Texto de lectura:

# # #

Notre Dame de Reims, que ha sufrido incendios y bombardeos, es una de las mayores joyas del gótico europeo
La ciudad es a las diez de la mañana una agradable población de tamaño medio que se despierta dulcemente. Me encanta pasear por sus calles cuando aún no hay nadie. Voy directa a Notre Dame de Reims, pero me empeño en entrar por un lateral, y descubro así la grandeza de su fachada como si yo misma me cayera desde el tejado. Son sobrecogedoras sus rotundas dimensiones, y cuando intentas abarcarla, todo el peso de la historia se te viene encima. La Notre Dame de París, a su lado, es casi una hermana pequeña, y ésta, que ha sufrido incendios y bombardeos como el de la I Guerra Mundial, se yergue ahora como una de las mayores joyas del gótico europeo. Aquí se coronaban los reyes de Francia desde Clodoveo, considerado el primer rey francés y cristiano, y fue Carlos X en 1825 el último monarca que se hizo bendecir en ella. Juana de Arco asistió en esta catedral a la coronación de Carlos VII en 1429. Los daños que sufrió el edificio durante los bombardeos alemanes de la I Guerra Mundial fueron reparados por completo en 1996.
Todos estos son datos que ojeo sobre la marcha, pero la luz que se filtra por sus vidrieras es todo menos producto del azar. Como preparada para la visita más regia, en el interior me recibe una atmósfera digna de un día de coronación, o de borrachera. El cielo, si existe algo parecido, debe tener estos mismos tonos, pienso. La luz va del rojo al azul y del verde al amarillo como en una ensoñación o un delirio de absenta, y enseguida descubro al culpable de este efecto, nada menos que Marc Chagall, el pintor que diseñó las magníficas vidrieras de la capilla central del ábside ya en el siglo XX. Notre Dame de Reims está casi a la misma altura en el mapa francés que la catedral de Chartres. Y pienso que no está nada mal: Proust al oeste y Rimbaud al este, cada uno con su catedral. A la salida de la de Reims, un personaje que me mira desde la fachada parece entender el viaje del que vengo: es el ángel de las sonrisas. Luego me enteraré de que ésta es conocida como la catedral de los ángeles, el templo que más sujetos alados alberga. Sin duda Rimbaud los conocía al detalle.

# # #

Datos extraídos:
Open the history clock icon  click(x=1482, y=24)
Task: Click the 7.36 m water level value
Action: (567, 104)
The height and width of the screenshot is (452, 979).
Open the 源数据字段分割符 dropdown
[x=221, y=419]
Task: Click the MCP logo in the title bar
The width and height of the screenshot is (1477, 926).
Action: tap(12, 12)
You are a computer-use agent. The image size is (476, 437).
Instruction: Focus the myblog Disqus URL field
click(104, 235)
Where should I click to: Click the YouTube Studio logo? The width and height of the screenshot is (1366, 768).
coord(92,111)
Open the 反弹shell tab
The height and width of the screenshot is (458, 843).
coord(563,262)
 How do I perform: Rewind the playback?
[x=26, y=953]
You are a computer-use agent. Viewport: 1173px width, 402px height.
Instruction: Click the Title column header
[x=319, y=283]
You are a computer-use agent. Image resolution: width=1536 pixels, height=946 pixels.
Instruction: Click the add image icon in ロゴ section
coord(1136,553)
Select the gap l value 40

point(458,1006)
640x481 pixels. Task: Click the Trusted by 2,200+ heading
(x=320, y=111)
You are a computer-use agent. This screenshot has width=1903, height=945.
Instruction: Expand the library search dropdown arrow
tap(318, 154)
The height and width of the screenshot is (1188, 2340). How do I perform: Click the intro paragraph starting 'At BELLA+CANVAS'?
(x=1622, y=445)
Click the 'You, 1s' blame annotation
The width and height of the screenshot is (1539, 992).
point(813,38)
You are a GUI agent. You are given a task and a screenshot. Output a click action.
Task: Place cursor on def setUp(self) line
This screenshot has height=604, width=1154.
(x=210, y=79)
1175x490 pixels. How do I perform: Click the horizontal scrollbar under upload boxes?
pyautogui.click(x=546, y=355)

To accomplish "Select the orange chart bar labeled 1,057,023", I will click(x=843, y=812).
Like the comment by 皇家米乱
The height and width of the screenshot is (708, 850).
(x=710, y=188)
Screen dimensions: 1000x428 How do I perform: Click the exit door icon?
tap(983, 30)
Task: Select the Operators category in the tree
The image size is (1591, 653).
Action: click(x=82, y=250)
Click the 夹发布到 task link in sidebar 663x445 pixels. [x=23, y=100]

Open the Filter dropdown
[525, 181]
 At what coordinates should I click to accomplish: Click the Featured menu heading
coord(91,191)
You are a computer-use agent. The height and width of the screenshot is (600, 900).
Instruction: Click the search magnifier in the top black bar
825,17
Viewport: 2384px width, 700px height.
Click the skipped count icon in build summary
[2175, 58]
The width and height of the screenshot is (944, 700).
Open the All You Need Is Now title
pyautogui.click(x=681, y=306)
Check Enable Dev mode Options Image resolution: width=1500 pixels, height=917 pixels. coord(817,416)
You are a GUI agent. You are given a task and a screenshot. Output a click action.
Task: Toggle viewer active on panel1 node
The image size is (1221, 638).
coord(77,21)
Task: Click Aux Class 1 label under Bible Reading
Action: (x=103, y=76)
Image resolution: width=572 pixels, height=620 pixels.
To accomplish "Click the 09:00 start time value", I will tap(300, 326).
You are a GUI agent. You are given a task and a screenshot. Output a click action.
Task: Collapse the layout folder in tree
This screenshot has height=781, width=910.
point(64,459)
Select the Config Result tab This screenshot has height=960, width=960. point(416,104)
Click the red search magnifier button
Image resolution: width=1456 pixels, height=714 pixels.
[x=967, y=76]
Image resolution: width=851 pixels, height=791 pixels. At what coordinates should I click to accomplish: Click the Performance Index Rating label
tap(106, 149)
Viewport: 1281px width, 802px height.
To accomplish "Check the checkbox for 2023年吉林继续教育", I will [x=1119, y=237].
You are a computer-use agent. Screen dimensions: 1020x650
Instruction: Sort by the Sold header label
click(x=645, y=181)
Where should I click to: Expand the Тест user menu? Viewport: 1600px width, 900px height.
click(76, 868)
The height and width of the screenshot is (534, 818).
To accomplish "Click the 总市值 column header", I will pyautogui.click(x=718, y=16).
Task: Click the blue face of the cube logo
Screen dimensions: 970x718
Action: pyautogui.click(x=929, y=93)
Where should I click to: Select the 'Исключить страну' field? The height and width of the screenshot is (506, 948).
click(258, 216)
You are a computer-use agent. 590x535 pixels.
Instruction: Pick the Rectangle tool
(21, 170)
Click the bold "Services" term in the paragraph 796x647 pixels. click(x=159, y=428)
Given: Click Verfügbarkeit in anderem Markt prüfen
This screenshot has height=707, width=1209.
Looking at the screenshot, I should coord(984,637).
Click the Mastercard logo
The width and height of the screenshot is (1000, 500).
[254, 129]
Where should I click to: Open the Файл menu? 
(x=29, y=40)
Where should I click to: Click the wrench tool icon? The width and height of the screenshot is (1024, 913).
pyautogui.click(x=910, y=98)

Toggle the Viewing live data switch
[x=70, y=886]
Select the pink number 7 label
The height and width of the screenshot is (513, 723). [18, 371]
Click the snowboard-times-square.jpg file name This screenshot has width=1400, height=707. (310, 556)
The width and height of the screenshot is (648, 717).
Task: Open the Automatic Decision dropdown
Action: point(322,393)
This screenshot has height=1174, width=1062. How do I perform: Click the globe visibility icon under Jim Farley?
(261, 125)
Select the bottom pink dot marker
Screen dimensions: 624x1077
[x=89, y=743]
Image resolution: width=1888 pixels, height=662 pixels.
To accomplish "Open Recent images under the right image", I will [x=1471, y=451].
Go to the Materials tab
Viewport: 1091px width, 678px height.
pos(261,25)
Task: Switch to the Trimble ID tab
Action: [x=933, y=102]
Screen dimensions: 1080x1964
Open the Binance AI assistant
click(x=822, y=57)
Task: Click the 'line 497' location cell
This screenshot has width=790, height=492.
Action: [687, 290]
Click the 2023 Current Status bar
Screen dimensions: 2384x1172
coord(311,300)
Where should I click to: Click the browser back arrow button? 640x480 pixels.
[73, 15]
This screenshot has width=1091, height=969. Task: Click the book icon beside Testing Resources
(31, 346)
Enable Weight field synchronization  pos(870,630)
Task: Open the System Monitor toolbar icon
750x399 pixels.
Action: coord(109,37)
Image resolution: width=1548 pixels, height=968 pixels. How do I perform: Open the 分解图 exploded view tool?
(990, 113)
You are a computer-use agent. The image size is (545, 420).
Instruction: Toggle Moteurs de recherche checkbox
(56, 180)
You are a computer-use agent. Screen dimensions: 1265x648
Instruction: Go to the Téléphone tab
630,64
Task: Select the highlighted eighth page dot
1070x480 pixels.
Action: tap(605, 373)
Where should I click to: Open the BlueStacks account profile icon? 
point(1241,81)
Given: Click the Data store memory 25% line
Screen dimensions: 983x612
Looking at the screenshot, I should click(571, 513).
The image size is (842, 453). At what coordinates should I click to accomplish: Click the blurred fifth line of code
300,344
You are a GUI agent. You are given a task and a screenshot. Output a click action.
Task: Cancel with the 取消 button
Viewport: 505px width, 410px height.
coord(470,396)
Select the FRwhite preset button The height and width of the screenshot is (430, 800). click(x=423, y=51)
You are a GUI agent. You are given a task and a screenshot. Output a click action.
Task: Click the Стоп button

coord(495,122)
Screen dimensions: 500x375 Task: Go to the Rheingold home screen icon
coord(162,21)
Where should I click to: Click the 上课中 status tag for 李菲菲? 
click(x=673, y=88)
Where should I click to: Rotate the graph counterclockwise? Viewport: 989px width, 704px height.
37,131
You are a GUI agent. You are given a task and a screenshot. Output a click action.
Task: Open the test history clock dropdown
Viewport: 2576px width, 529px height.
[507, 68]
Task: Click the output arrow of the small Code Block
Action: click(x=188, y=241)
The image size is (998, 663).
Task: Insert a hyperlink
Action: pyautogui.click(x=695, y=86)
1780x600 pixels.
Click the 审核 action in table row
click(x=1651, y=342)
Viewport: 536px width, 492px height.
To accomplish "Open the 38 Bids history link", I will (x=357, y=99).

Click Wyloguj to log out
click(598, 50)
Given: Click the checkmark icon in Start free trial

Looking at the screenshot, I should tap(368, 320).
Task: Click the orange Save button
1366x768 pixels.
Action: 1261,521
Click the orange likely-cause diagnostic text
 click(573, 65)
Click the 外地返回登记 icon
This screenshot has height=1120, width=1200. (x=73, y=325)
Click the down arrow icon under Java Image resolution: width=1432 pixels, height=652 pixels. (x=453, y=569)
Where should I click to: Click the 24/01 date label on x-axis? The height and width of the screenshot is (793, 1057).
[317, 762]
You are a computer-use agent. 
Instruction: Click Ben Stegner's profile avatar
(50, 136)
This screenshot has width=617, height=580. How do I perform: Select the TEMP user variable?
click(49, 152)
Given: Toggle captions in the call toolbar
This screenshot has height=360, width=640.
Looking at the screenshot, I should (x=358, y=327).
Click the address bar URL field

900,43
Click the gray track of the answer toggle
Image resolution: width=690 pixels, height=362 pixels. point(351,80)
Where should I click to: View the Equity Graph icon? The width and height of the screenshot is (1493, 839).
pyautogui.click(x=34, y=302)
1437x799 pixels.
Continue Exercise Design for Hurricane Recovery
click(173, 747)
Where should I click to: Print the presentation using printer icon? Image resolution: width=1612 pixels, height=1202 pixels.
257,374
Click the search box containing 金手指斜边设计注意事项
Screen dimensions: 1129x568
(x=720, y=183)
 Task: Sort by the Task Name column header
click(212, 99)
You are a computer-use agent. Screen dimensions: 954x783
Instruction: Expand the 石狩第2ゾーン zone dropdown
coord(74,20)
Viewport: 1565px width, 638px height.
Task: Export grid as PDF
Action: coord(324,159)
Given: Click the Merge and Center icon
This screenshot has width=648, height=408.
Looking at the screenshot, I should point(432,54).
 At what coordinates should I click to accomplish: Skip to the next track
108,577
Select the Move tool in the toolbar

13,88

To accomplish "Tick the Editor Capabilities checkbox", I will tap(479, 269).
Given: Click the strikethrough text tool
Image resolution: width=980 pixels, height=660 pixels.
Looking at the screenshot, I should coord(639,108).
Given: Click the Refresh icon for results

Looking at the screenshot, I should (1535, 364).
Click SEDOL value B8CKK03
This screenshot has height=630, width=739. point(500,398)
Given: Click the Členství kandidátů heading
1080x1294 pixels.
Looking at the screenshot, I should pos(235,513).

# # #

Qué hacer:
1. Según el texto sobre la catedral de Reims, ¿quién diseñó las vidrieras de la capilla central del ábside?
2. Continúa el texto sobre la catedral de Reims a partir de su última oración.

Respuestas por tarea:
1. Las diseñó el pintor Marc Chagall, ya en el siglo XX.

2.
El Palais du Tau, o palacio arzobispal, es la visita perfecta para bajar de las alturas. Lo rodeo intentando entrar, pero algo me impide hacerlo. Aquí se alojaban los reyes cuando venían en procesión desde París, a su coronación o a sus bodas, y contiene el museo de estatuas y tapices desde el bautizo del rey Clodoveo. Pero no les voy a engañar, por hoy ya he tenido bastante. Y además me espera el tren a París. En mi camino de regreso, aún tengo tiempo para pasearme por las céntricas calles de Reims y de disfrutar del arco de la imponente Porte de Mars, uno de los arcos de triunfo romanos más grandes que se conservan (32 metros de largo por 12 de ancho), aunque decapitado. Con mi mañana catedralicia y un paseo por las calles de Reims me voy con la sensación de que debo volver, a emborracharme, esta vez de champagne en alguno de los bares de Reims, a ser posible sin turistas, para brindar por Arthur y recordar sus imprecaciones como plegarias: “¡Ah! la vida de mi infancia, el ancho camino en cualquier tiempo, sobrenaturalmente sobrio, más desinteresado que el mejor de los mendigos, orgulloso de no tener patria, ni amigos, qué tontería fue aquello… Tuve razón de despreciar a esos buenos burgueses… Tuve razón en todos mis desdenes…”.
Sin duda la tuvo. Desde Rimbaud el mundo ya no sería igual. Pero su reino fue éste, el de los burgueses de Charleville, entre los ángeles de Reims.
Luisa Castro es escritora y directora del Instituto Cervantes de Burdeos.